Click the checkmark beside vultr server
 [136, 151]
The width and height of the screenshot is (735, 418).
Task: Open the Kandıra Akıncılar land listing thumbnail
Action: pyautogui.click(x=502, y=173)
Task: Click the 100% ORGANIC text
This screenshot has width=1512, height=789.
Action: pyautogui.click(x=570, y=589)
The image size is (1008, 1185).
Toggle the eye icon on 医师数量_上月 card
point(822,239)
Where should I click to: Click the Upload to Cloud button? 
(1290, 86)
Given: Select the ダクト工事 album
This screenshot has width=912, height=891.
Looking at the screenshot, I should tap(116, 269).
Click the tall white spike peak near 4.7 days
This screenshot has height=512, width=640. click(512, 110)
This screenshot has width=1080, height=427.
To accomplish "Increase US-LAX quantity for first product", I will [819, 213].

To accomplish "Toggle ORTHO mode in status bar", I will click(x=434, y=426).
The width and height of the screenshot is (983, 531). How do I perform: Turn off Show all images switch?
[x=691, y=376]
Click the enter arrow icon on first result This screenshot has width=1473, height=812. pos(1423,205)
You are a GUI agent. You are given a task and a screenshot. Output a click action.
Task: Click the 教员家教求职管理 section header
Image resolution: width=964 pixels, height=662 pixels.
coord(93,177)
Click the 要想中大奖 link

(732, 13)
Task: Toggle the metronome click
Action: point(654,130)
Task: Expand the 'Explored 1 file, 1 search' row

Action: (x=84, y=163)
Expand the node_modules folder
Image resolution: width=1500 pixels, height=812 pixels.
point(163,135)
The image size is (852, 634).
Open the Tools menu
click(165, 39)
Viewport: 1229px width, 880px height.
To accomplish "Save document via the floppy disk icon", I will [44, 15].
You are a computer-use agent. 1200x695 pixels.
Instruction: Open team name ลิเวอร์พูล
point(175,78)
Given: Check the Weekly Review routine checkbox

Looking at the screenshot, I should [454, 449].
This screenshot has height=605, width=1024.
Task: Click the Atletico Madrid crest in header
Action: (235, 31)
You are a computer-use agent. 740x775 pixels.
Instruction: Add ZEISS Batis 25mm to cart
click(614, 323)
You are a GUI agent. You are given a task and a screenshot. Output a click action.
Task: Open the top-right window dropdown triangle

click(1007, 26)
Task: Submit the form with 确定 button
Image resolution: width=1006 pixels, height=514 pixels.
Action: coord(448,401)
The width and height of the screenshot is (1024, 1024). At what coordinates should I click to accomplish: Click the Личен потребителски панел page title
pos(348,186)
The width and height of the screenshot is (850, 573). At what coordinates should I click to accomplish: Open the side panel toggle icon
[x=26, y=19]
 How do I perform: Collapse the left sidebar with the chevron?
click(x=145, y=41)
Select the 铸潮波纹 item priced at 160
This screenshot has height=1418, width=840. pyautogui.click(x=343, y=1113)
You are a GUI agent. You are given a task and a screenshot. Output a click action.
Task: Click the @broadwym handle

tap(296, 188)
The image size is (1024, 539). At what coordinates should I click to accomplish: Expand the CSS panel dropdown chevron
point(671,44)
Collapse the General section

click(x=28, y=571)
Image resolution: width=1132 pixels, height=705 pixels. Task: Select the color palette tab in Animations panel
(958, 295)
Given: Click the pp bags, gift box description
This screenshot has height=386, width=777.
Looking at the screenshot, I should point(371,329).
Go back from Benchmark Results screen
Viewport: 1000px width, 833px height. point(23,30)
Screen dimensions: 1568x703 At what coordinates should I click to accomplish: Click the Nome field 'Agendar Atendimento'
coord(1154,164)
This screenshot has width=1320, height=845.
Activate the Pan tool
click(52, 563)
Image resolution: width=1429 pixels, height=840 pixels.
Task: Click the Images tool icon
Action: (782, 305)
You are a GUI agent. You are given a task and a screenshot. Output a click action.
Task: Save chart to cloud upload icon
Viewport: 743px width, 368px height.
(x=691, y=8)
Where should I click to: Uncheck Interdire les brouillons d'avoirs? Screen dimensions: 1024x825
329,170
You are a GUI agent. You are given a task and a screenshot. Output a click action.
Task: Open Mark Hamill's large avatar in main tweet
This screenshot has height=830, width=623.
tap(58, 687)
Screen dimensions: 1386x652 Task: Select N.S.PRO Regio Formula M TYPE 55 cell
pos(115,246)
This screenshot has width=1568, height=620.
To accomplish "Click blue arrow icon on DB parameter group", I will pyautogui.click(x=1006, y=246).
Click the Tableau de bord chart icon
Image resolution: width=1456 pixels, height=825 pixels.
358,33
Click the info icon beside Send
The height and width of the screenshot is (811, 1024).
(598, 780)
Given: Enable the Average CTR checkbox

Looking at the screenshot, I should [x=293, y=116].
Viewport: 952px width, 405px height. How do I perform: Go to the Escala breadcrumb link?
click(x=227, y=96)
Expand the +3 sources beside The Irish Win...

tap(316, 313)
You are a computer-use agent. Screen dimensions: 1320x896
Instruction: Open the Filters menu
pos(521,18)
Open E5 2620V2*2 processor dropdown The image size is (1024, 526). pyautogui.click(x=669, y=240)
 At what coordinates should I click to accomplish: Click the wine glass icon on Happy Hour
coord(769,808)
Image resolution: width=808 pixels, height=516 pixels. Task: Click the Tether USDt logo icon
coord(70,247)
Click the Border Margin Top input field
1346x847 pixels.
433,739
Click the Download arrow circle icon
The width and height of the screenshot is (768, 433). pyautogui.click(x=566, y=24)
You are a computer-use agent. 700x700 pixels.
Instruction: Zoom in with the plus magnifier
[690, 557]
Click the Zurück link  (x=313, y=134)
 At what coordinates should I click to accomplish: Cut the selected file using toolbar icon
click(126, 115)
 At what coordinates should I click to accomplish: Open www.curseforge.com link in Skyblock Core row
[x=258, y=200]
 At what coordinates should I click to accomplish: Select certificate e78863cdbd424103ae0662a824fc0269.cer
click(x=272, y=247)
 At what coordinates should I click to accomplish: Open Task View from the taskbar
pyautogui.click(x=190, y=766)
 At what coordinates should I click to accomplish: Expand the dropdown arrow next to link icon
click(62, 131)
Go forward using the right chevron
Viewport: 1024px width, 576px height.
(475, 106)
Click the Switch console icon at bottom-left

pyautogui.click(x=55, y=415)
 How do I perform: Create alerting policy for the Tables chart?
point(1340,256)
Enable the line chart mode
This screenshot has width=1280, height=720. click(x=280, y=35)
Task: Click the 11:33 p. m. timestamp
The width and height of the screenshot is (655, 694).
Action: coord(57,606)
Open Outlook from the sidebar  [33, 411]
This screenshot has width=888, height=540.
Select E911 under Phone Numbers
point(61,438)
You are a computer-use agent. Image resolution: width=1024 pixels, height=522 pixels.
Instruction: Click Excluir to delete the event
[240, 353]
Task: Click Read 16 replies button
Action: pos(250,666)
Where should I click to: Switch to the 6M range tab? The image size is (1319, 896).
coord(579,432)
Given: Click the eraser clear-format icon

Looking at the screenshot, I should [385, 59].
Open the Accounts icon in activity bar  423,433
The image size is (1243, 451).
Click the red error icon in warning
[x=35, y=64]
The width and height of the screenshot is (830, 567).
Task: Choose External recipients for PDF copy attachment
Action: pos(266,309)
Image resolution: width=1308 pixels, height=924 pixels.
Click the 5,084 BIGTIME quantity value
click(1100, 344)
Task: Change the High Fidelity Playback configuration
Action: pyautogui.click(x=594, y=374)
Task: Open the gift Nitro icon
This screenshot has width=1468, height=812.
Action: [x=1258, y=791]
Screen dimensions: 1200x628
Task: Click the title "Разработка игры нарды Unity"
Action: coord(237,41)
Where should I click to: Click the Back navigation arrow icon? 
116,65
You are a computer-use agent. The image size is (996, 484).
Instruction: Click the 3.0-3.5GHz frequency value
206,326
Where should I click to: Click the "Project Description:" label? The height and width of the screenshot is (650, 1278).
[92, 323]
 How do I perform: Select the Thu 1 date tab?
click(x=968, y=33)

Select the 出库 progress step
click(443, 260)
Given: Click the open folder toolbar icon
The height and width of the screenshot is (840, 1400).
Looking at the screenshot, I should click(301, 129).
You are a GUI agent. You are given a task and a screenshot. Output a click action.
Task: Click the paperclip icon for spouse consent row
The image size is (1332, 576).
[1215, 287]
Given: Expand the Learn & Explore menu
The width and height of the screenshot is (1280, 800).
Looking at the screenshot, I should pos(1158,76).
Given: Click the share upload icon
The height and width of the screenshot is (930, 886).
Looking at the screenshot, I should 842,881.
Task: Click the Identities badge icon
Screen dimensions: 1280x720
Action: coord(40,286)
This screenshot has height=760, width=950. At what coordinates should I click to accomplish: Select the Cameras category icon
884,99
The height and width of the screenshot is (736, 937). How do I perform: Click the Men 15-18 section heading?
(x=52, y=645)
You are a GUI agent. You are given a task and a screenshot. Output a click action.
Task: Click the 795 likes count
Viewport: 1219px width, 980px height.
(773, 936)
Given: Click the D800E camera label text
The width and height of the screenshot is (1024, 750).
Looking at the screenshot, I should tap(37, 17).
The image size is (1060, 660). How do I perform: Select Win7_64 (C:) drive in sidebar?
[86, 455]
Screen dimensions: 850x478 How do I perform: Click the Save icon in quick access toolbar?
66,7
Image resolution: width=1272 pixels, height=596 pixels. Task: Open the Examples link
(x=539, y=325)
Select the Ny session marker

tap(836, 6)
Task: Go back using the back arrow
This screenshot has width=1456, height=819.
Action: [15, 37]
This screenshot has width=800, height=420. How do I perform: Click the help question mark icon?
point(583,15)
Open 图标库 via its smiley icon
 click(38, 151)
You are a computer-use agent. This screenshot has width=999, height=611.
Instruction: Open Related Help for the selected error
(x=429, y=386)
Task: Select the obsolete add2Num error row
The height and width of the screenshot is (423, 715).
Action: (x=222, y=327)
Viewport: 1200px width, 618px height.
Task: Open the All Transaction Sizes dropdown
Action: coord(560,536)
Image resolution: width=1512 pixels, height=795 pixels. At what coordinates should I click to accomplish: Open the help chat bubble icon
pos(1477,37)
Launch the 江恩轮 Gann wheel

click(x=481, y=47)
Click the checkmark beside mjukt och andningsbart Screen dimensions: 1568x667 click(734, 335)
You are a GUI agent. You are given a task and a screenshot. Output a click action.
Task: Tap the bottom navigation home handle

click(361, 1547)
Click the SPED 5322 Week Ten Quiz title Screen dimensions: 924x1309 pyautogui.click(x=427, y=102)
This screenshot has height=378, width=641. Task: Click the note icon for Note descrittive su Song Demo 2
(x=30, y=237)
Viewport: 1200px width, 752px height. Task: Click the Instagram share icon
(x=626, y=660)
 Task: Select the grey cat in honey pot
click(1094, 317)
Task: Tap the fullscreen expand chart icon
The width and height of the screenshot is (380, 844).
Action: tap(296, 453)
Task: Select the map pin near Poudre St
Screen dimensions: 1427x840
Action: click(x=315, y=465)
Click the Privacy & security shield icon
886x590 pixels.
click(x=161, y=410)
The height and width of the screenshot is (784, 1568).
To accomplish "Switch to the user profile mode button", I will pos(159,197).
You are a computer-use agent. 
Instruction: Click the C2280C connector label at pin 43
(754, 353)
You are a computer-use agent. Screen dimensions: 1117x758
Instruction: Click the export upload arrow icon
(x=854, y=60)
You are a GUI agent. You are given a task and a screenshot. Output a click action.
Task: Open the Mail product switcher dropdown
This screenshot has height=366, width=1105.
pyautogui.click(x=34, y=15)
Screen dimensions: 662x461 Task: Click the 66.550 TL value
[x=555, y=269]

PROBLEM DESCRIPTION
Within the material above, copy exactly the lines from the line that holds "This screenshot has width=1468, height=812." up to and including the line that holds "Task: Click the 795 likes count".

YOUR RESPONSE
This screenshot has width=1468, height=812.
Action: [x=1258, y=791]
Screen dimensions: 1200x628
Task: Click the title "Разработка игры нарды Unity"
Action: coord(237,41)
Where should I click to: Click the Back navigation arrow icon? 
116,65
You are a computer-use agent. The image size is (996, 484).
Instruction: Click the 3.0-3.5GHz frequency value
206,326
Where should I click to: Click the "Project Description:" label? The height and width of the screenshot is (650, 1278).
[92, 323]
 How do I perform: Select the Thu 1 date tab?
click(x=968, y=33)

Select the 出库 progress step
click(443, 260)
Given: Click the open folder toolbar icon
The height and width of the screenshot is (840, 1400).
Looking at the screenshot, I should click(301, 129).
You are a GUI agent. You are given a task and a screenshot. Output a click action.
Task: Click the paperclip icon for spouse consent row
The image size is (1332, 576).
[1215, 287]
Given: Expand the Learn & Explore menu
The width and height of the screenshot is (1280, 800).
Looking at the screenshot, I should pos(1158,76).
Given: Click the share upload icon
The height and width of the screenshot is (930, 886).
Looking at the screenshot, I should 842,881.
Task: Click the Identities badge icon
Screen dimensions: 1280x720
Action: coord(40,286)
This screenshot has height=760, width=950. At what coordinates should I click to accomplish: Select the Cameras category icon
884,99
The height and width of the screenshot is (736, 937). How do I perform: Click the Men 15-18 section heading?
(x=52, y=645)
You are a GUI agent. You are given a task and a screenshot. Output a click action.
Task: Click the 795 likes count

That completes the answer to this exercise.